Wednesday, April 27, 2011

Focused Writing: Marys Peak Pillow Basalts

@clasticdetritus asked if anyone was into a 30 minute session of focused writing, which I had never heard of before. When asked, his reply was as follows: "@lockwooddewitt write for 30 minutes with internet friends and then tally up the words -- just a way to motivate each other, it works!"

I've been meaning to get back to my geogalavanting with Dana last fall for some time now, and keep kicking myself that I don't. So I decided to write at least part of the text for the next Marys Peak stop. I have actually covered much of this before in an Accretionary Wedge post, but I wanted to go back and add some site-specific and other details. This does not represent a finished post, but merely what I was able to crank out in 30 minutes. I do most of my proofreading on the fly, which undoubtedly slows me down, but I have a hellacious time editing my own text after the fact. So here is what I wrote, warts and all. I'll try to finish this up, add photos and some maps, and proofread it tomorrow. Incidentally, I have no idea how many words this is, but I'm content with it as the product of 30 minutes of writing.

The Siletz River Volcanics make up the bulk of Marys Peak, from the base to roughly 3000 feet elevation (of 4097 feet total). The unit consisits of primarily submarine volcanics, associated hypabyssal rocks (shallow intrusions), and a small packet of associated sedimentary rocks (the Kings Valley Siltstone Member) derived from subaerial eruptions, and interfingered with the predominant submarine facies.

Given this situation, one might expect that pillow basalts are a primary component to the Tsr, and in fact, that would be correct. These photoa were taken on the Marys Peak trip that Dana took me me on last September, and it is the best outcrop of pillows I believe I've ever seen. It is an old gravel quarry. In much of Western Oregon, despite the lack of population in the more rugged terrain (i.e. the Coast Range and the Cascades) logging is a major and important industry. It's pretty uncommon to be able to find a spot more than a quarter mile or so from a gravel logging road.
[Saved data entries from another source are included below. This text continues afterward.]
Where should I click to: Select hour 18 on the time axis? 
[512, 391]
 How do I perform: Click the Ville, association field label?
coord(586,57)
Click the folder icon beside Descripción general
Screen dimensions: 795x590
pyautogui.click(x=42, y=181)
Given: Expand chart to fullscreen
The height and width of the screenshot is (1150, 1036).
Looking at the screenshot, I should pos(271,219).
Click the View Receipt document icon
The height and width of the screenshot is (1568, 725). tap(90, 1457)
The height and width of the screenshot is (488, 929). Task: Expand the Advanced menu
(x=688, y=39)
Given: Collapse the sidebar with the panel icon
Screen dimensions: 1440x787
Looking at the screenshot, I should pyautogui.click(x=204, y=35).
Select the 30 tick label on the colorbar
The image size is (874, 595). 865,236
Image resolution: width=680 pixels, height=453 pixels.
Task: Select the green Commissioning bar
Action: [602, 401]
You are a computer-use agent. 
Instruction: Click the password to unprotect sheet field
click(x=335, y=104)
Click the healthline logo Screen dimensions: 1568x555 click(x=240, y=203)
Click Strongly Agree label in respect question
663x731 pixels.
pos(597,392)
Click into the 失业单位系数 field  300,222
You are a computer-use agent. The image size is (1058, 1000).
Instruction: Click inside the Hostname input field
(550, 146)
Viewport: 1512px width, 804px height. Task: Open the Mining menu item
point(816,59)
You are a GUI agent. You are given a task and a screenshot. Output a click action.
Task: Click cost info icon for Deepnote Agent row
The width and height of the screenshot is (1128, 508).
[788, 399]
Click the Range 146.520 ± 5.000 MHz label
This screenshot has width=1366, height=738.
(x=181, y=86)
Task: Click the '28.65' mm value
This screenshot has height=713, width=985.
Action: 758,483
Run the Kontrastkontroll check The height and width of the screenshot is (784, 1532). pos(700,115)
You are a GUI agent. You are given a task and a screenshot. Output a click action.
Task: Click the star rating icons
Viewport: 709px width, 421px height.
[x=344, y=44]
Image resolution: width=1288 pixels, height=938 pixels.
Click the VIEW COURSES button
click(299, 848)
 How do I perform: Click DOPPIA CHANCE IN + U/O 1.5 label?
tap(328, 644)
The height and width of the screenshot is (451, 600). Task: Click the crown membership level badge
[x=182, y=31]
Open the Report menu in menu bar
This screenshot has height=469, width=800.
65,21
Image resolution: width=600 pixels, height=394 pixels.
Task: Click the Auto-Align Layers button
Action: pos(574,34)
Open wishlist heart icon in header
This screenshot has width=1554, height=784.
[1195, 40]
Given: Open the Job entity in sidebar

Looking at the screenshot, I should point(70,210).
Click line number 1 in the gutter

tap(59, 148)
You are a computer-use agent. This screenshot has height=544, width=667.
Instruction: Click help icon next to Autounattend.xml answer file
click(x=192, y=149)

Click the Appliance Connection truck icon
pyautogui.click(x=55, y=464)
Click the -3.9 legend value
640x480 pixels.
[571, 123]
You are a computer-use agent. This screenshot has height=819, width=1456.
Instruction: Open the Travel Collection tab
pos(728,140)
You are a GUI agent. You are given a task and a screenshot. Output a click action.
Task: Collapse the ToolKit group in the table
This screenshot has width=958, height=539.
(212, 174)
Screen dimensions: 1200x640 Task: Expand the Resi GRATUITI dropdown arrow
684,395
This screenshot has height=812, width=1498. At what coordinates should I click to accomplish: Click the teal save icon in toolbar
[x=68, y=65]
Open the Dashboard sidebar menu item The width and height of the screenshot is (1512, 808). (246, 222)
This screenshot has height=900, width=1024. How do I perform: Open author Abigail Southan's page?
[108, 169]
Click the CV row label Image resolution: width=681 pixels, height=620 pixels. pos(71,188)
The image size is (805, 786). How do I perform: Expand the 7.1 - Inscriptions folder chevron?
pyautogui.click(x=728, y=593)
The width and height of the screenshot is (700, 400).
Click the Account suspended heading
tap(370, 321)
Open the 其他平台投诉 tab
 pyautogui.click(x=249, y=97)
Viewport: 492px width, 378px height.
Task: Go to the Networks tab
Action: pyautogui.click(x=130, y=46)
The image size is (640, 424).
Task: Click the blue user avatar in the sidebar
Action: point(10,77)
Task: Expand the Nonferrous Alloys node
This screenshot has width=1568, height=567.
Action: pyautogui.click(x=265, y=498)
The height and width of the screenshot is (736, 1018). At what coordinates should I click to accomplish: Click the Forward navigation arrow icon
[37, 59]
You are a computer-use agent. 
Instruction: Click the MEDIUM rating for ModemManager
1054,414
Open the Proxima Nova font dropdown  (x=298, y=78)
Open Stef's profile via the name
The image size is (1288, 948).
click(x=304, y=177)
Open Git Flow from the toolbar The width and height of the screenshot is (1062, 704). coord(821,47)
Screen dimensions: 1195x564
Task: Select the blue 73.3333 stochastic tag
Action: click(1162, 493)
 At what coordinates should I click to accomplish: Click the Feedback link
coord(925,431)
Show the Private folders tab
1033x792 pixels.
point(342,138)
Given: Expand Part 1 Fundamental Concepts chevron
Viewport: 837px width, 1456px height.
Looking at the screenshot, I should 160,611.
In fact, one of the major sources of employment in Oregon, both east and west, is the US Forest Service, who holds responsibility for building roads so that Timber companies (who bid for the right to cut designated parcels) have access to the stands to which they have won rights. Thus old quarries like this, sometimes still active at least occasionally, sometimes inactive for decades (such as this one), are among the most common places to be able to see actual rock in this land of 15 meter soil overburdens. Other good spots for geologizing include roadcuts and sream beds.

So what makes pillow basalt distinctive? It's believed to represent underwater eruptions or flows into water from fluid- basaltic- lava. Important characteristics include, first and foremost- and the source of its name- the overall rounded, somewhat flattened toward the horzontal in larger pillows, bulbous shape. Because pillows are rounded, where they contact each other there is an indentation; picture three oranges sitting next to ech other in a triangular arrangement. In the space bewtween them is a similiar indentation. A later pillow flowing into such an indentation will fill it. With good preservation, this infilling is easy to recognize, and provides a rough geopetal structure- that is, one that indicates a sense of stratigraphic "up." in the caase of pillows, as I indicated, this is rough, and not nearly as precise as is the case with many sedimentary geopetal structures.

A second important characteristic is radial jointing. In volcanic rocks, jointing most frequently results from cooling stresses, and forms perpendicualrly to the surfaces of cooling. Since, in pillow basalts, the cooling surfce is either roughly cylindrical or roughly spherical, the joints form from the outer surfaces, then work their way toward either the axis or center of the pillows. There are quite a variety of other ways that roughly spherical rocks can be formed, including sphereoidal weathering and fluvial/mass wasting transport- though the latter is not as efective as the former. However, on the scale that pillow basalts occur- about a third of a meter up to maybe one and a half meters- I know of nothing else that can cause radial jointing. Furthermore, this jointing is frequently discernable, even in rock that has completely weathered to saprolite. For these reason, I consider radial jointing to be the "diagnostic" characteristic of pillow basalts. In other words, if I see it, I'm pretty confident it's pillow basalt. If I don't, I'm leery of making that call.